There is really little difference in the end result between Immersion brining and injecting. Although the brine strengths are different they both end up with the meat gaining about 10% additional weight in water. Injecting it, rather than simply immersing it, just speeds up the cure penetration - which is why it is used commercially. You may bind this immersion brining method comparison interesting 

http://www.smokingmeatforums.com/t/181560/immersion-bacon-curing-lab-test-results

Unlike immersion brining, dry curing works by removing water from the meat rather than adding to it, Because of this the shelf life of dry cure bacon is significantly longer than immersion cured bacon. Whilst immersion cured (or injected) bacon has a recommended maximum chilled shelf life of 7 days, the maximum recommended chilled shelf life for dry cured bacon is up to 6 weeks. Obviously with either this can be extended by freezing.

http://www.fsis.usda.gov/wps/portal...at-preparation/bacon-and-food-safety/ct_index


> by the way other than asking for pork belly at the butcher and saying its for home made bacon , is there a more specific cut i should ask for??
> 
> i was going to get 5 kilo of pork chunk for sausage trials as well. so he is aware of what i am trying to do


When you buy the belly take a look at it in cross section. If you are not careful you may be given a slab that has so much fat content that it will look like it is all fat in places when it is cured and sliced. The thicker the piece of belly pork the more "meat" it is likely to have. If you do have areas of excess fat when you get it home you may want to cut some of it off. Try to aim for about 50% meat and 50% fat in cross section. If it goes to 75% either way in places that isn't a problem.

If you go for pork loin then that produces "back bacon". It purely depends on your bacon preference as to which you choose. Personally I prefer the back bacon.

If you are going to make sausage as well then this is a different process and you should research it in parallel. Depending on the type you are going to make you may need Cure #2 (air dried salami etc.) but for fresh sausage the Cure #1 will be fine. Pick a recipe you like the look of and go for it. If you need pointers to some good books on sausage making then let me know.

Don't for get to take photos and make plenty of notes so that you can tweak your recipe next time.

Cheers

Wade


----------



## wade (Jun 27, 2017)

the big fella said:


> with the bag i was planning on draining the liquid every day, should i or should i leave it in as it contains the cure?


It is essential that any brine produced remains in contact with the meat as this will contain the dissolved cure. Some of us actually vacuum pack our meat during the curing process to ensure this happens. When you place the meat in the bag get as much air out of the bag as you can before you zip it. Turn the curing meat daily to ensure that any brine there comes in regular contact with both top and bottom of the meat. If you do not see much brine don't worry as some meats vary alot in how much is produced.

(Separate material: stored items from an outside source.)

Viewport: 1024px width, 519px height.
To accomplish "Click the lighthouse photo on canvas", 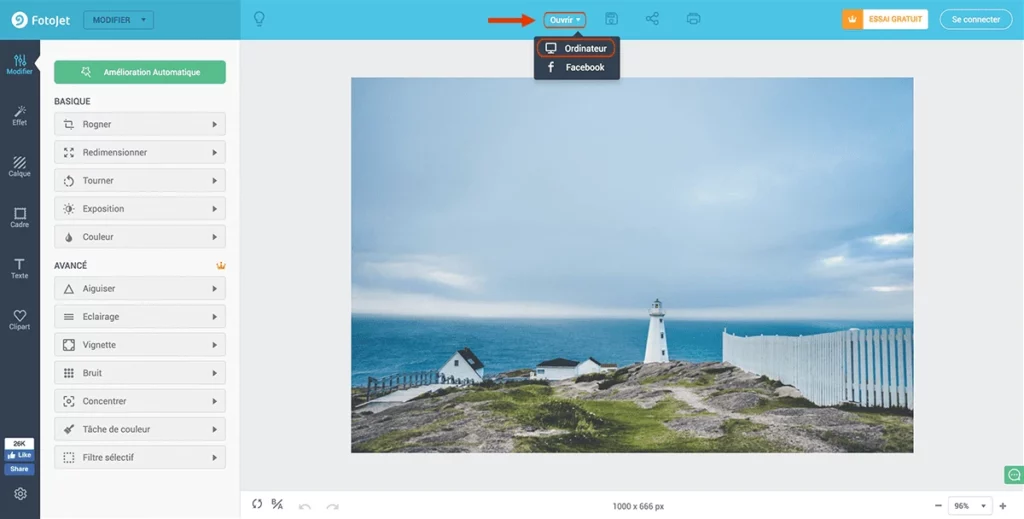I will click(x=631, y=265).
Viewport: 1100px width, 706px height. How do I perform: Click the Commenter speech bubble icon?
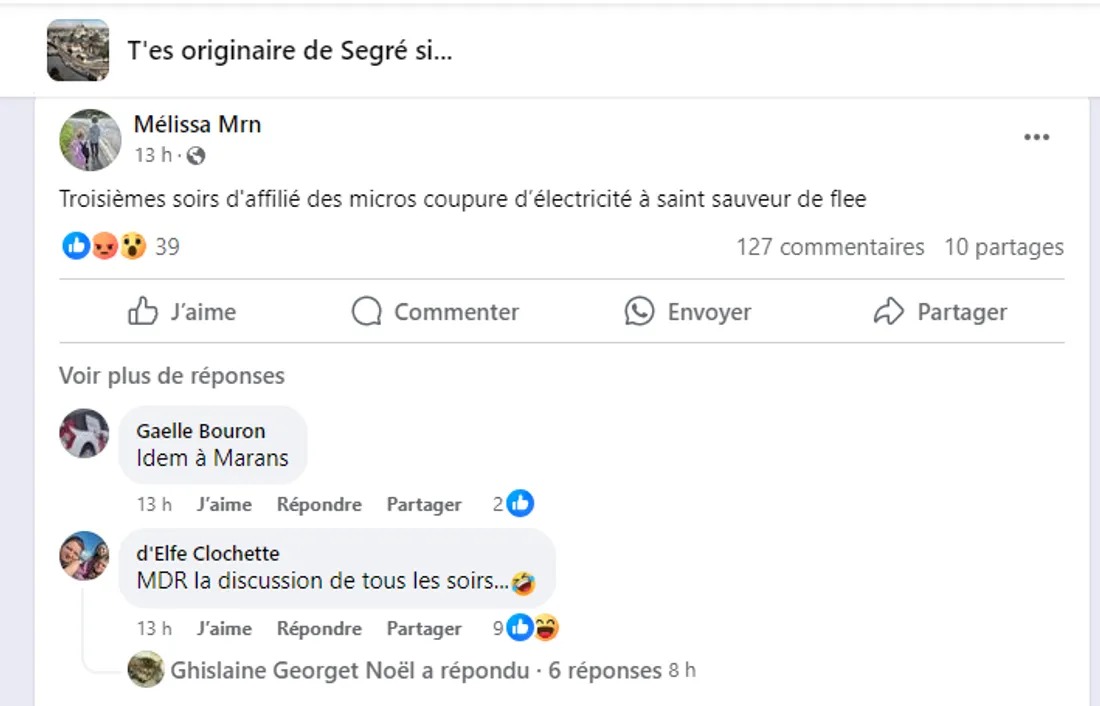click(366, 311)
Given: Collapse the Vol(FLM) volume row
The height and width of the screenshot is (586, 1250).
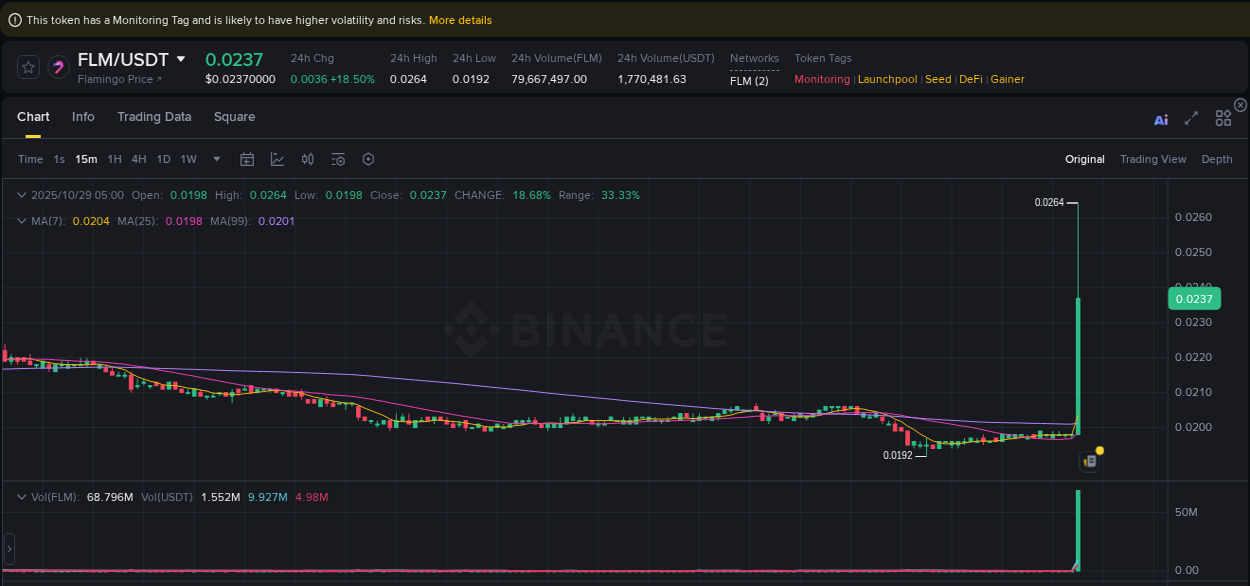Looking at the screenshot, I should click(x=23, y=497).
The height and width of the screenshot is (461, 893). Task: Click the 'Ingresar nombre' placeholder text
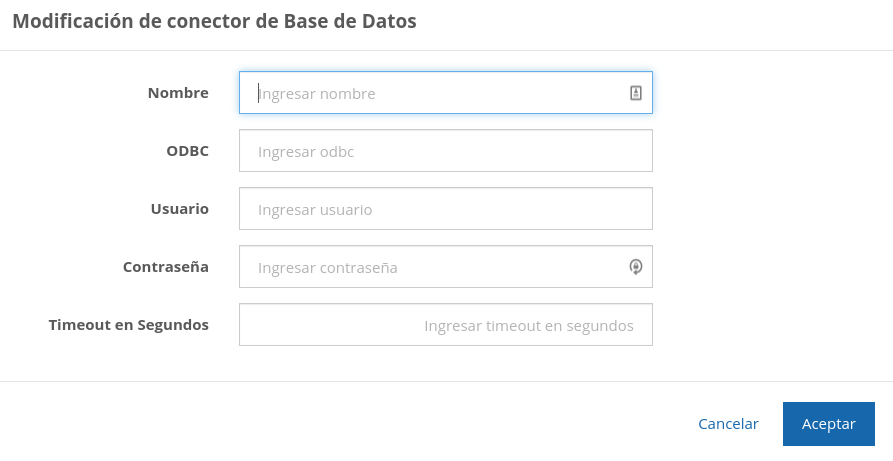click(x=317, y=94)
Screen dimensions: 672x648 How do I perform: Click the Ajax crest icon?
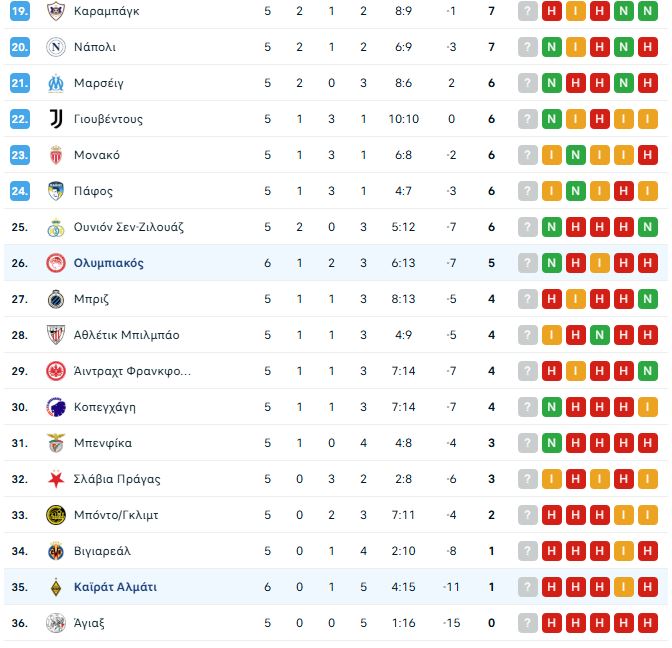[x=55, y=623]
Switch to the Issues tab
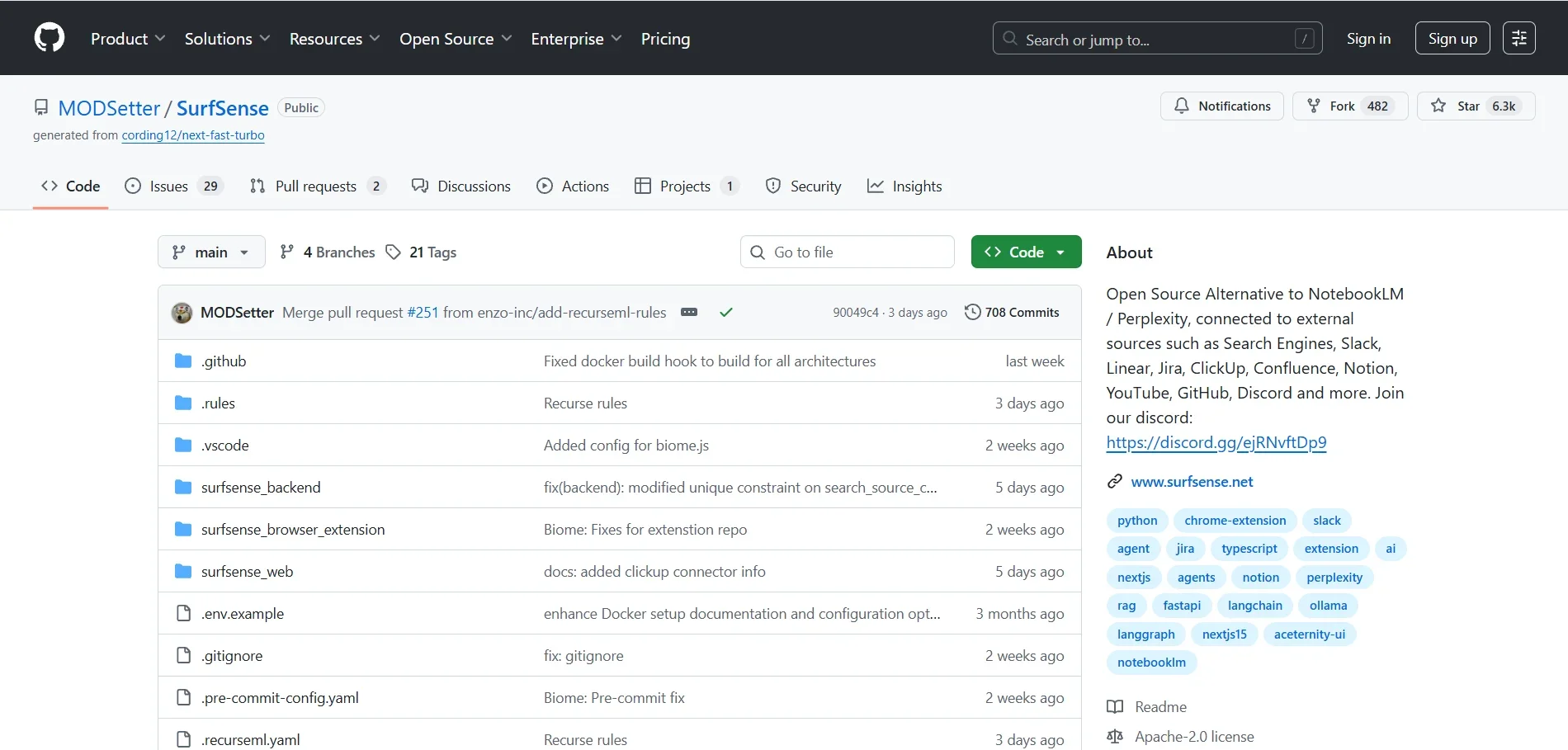The image size is (1568, 750). point(172,186)
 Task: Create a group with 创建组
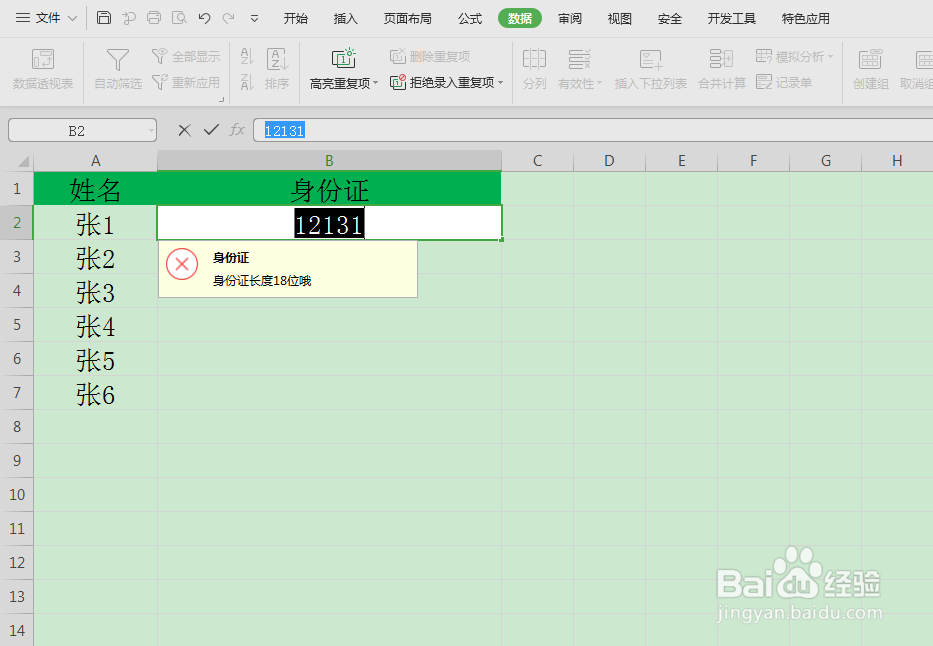869,68
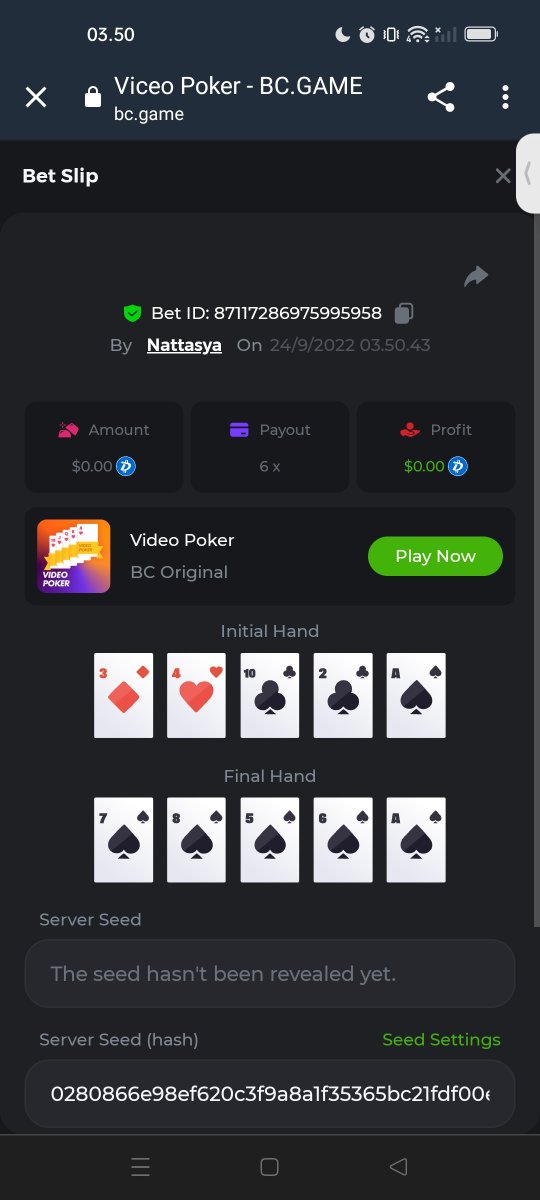The height and width of the screenshot is (1200, 540).
Task: Tap the Ace of spades in Initial Hand
Action: [416, 696]
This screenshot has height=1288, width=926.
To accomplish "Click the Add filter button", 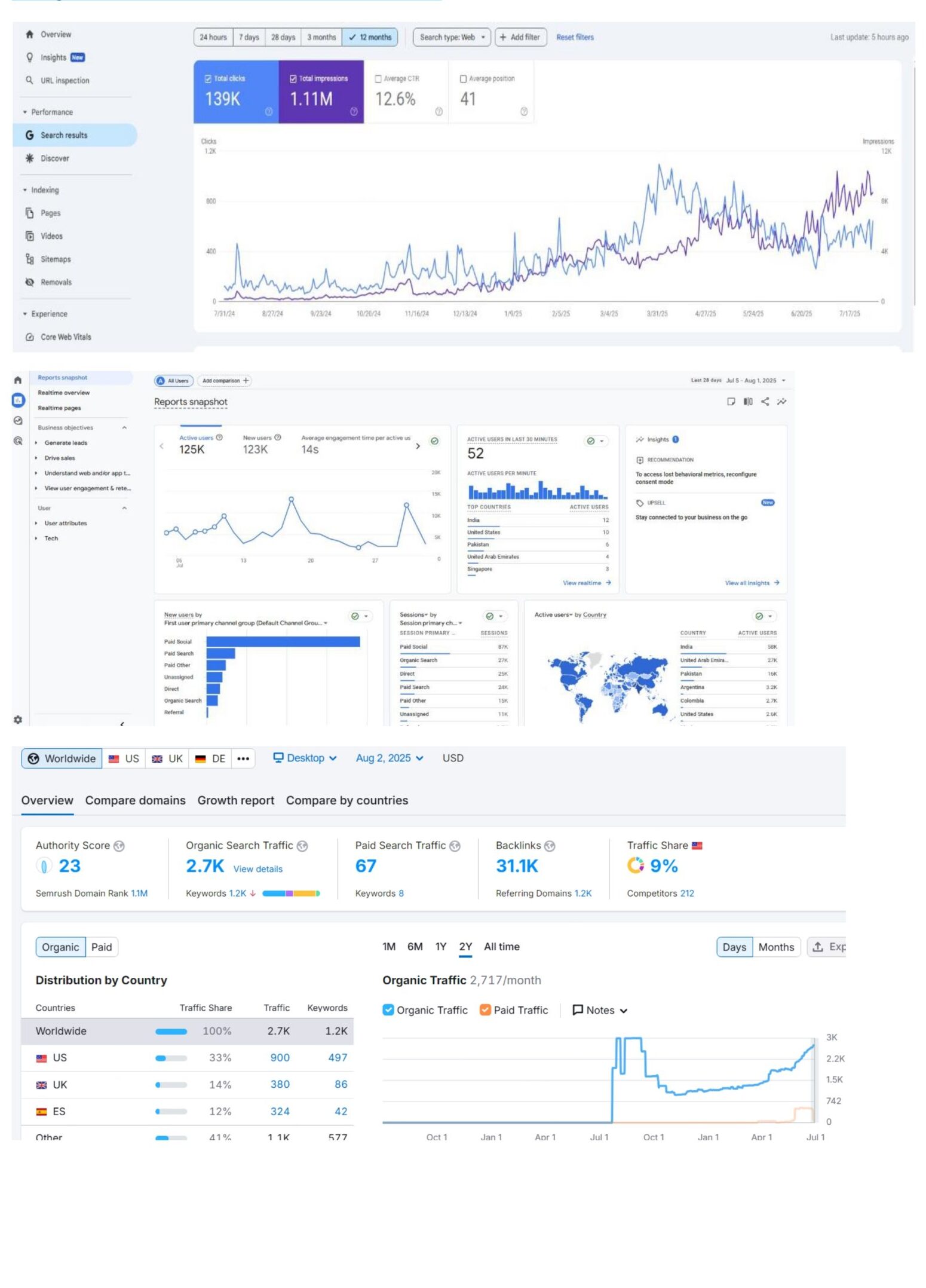I will click(x=520, y=37).
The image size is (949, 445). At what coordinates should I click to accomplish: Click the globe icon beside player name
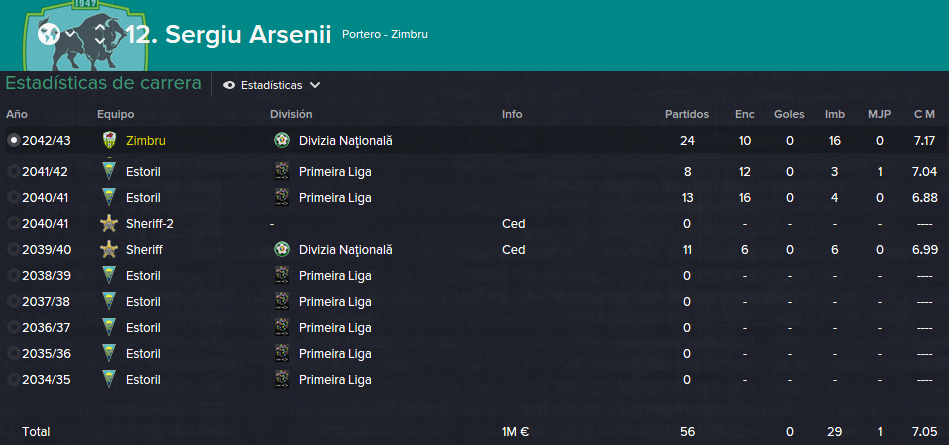point(48,34)
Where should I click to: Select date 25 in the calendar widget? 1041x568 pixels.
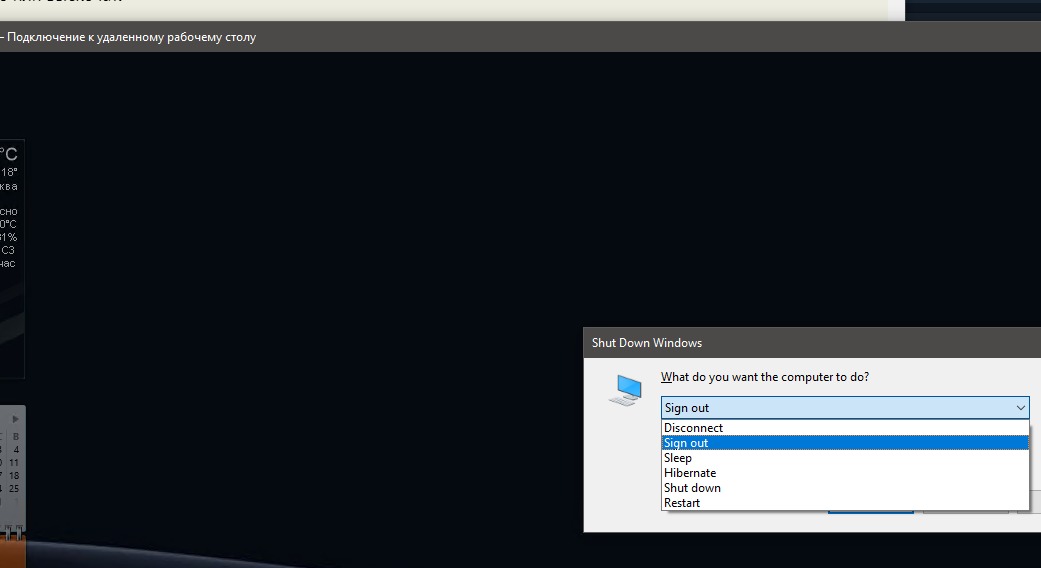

You will find some methods that tell you to drain away any brine that is produced (River Cottage, etc.) however these are usually the ones that only use only an excess of salt to cure and contain no Nitrite. Here you are draining away the brine to prevent the final cured bacon from becoming too salty. In the method above we are adding a carefully calculated amount of salt and Nitrite to our piece of meat and we want it all (or as much as possible) to penetrate into the bacon.


----------



## DanMcG (Jun 27, 2017)

Wade said:


> Dan - Where are you getting this information from? The standard Cure #1 we buy in the UK is exactly the same as you buy in the USA - 6.25% Nitrite.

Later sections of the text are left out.